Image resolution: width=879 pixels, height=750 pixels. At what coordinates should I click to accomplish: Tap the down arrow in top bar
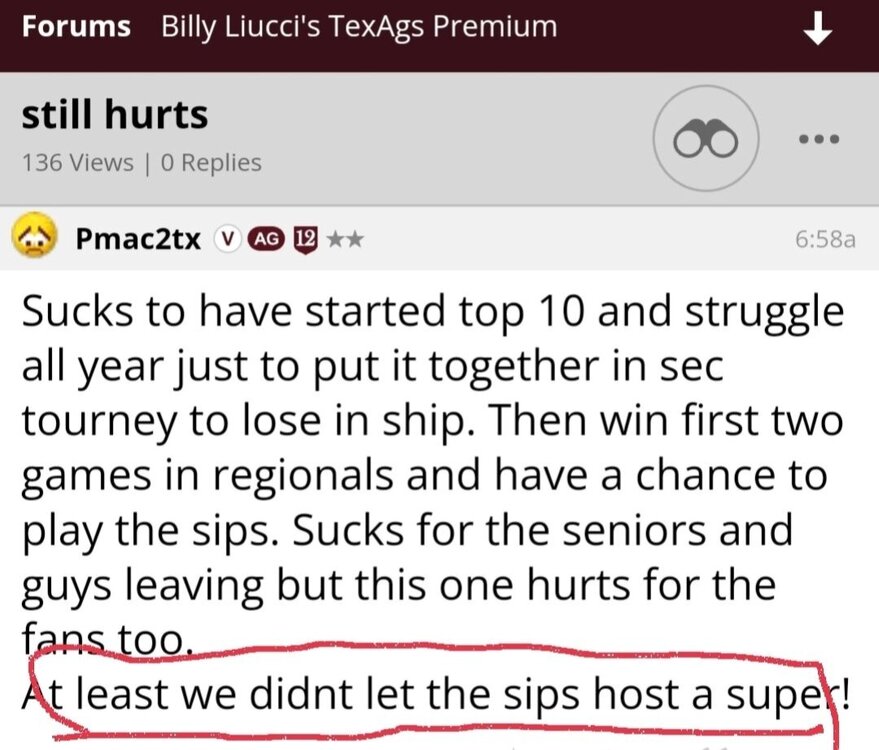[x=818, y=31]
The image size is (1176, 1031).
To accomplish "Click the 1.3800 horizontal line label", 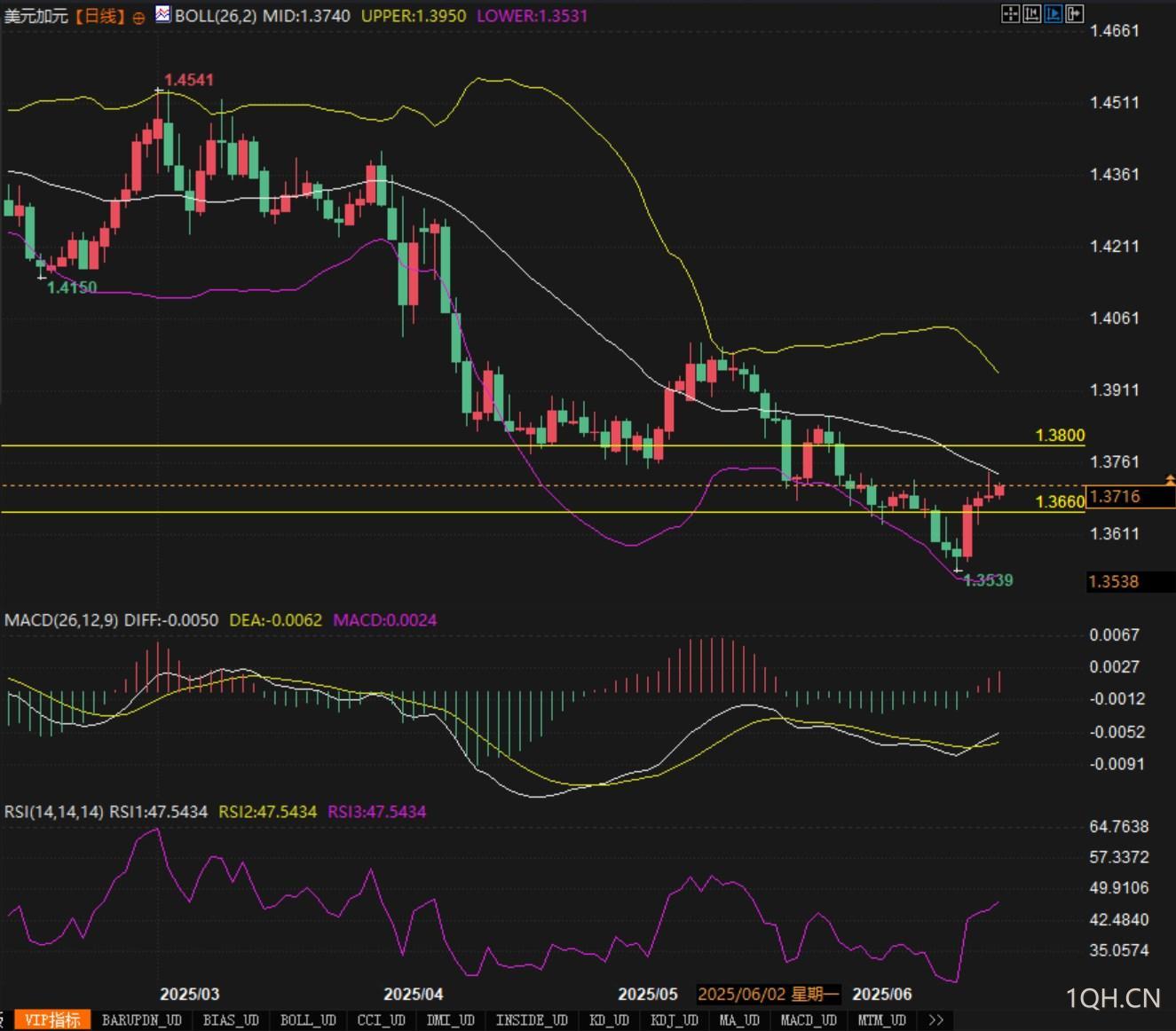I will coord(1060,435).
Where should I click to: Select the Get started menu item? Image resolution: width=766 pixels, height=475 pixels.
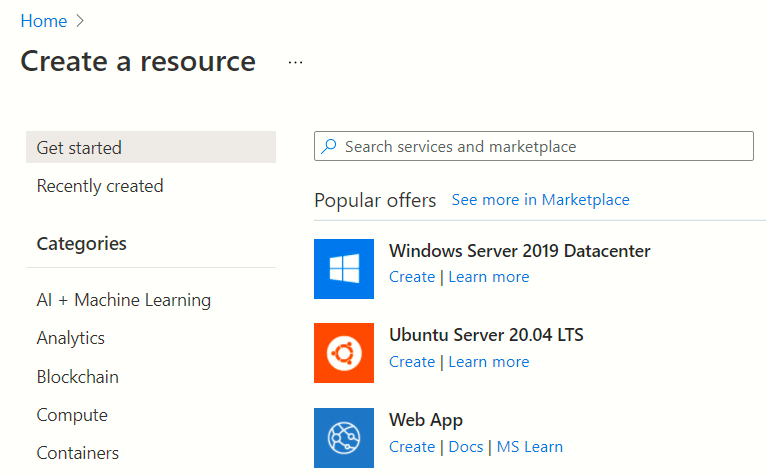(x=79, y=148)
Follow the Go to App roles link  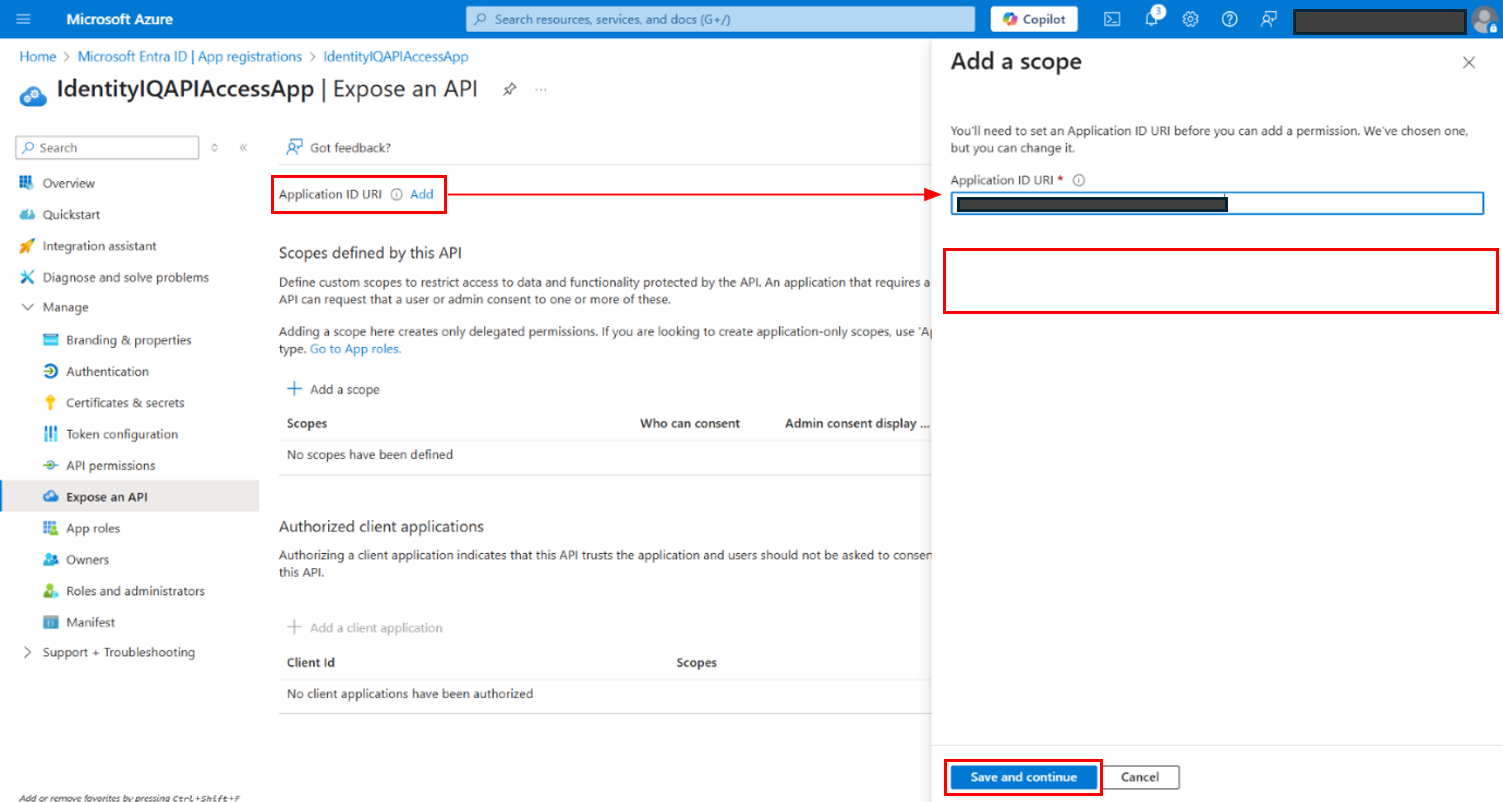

__WHAT TO DO__:
Render the lines of the records as a Markdown table with the columns Row and Line, starting at the line that contains "Where should I" and ending at the end of the records. Skip blank lines and leave the pictures out.

__THE RESULT__:
| Row | Line |
|---|---|
| 1 | Where should I click to: Select the Get started menu item? Image resolution: width=766 pixels, height=475 pixels. |
| 2 | (x=79, y=148) |
| 3 | Follow the Go to App roles link   |